Wednesday, January 26, 2011

Noisemakers

The Daily Dish posted a reader's email regarding the iPod as the nail in the coffin of the album. It sounds right, but I don't think it really is. Sure, there were the Styx concept albums and all in the past, but most "Top 40" albums have for a long, long time been collections of songs, and often a bunch of boring, uninspired songs wrapped around a couple of catchy tunes anticipated to get radio play. Even the good albums, the ones that were listenable from start to finish, were most frequently still just a collection of really good songs, rarely thematically connected. The iPod didn't create that dynamic. I was making mix tapes twenty-five years ago. It's now simply easier to pick out the songs we like, and we can have much more variety, rather than being limited to the twelve or fifteen songs that the cassette could hold.

But more significantly, I think the reader is wrong about the existence of albums as albums. "All that's over now," the letter says.

You don't hear albums that are made to be listened to from start to finish anymore?
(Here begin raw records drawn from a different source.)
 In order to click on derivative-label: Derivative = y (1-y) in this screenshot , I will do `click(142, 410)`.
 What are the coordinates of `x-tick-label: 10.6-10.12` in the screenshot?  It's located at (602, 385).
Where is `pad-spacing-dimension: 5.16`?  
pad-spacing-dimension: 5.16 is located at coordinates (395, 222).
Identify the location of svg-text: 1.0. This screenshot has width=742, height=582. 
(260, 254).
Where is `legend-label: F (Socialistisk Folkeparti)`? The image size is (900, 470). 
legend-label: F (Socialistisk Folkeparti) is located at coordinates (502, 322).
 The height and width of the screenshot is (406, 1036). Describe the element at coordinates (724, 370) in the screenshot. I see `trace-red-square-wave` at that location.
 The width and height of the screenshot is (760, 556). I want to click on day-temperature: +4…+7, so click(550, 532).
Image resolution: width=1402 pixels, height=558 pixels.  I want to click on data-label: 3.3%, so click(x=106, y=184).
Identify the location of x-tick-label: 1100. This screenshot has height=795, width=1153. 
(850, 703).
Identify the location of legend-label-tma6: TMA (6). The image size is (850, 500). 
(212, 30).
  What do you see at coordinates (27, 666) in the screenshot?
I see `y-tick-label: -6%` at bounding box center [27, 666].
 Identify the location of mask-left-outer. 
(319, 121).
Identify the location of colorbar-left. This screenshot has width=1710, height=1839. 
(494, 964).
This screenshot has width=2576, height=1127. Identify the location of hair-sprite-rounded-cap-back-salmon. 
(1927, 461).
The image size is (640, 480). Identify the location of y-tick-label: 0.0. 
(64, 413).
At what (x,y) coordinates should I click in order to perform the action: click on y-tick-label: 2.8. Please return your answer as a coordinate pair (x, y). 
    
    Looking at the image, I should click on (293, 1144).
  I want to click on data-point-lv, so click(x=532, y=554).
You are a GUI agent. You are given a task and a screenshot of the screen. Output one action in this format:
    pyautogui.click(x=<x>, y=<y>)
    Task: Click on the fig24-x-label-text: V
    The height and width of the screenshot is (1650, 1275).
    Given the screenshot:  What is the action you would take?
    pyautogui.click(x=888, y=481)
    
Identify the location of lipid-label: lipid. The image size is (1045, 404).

I don't think anyone listening to many top notch artists (which doesn't necessarily mean popular artists) would agree. Listen to a Springsteen CD, for example. Or get outside of radioland and listen to some of the more creative, thoughtful performers on the music scene today. Listen to the new CD from Abigail Washburn, City of Refuge, that just came out last week, an album that is so coherent from beginning to end that it is almost a crime not to listen to the whole album, over and over, which I have been, on my iPod, doing since it's release.

Now, whether or not all audiences appreciate what some artists are doing, that's out of the artists' control. If the Dish reader isn't appreciating the albums for all that is there, he has nowhere else to look but in the mirror. For me, the iPod gives me the opportunity to take those albums with me. I don't have to pick out my favorite few songs so that I can have a variety in my car or in my Walkman. Which values the music more - having the entire album on an iPod, or just a couple of choice picks on the mix CD? Because let's face reality, those records were mostly sitting on a bookcase or a box, gathering dust, and music was created to be heard, not looked at or held. I can now take my whole collection with me wherever I go, and I can listen to and revisit entire albums, start to finish, knowing that tomorrow I can do it again, or listen to a whole other album start to finish, or shuffle through my collection, or explore something new. The iPod lets me appreciate more - more artists, more music, more albums, in their entirety or not, as I choose and as the artists intend.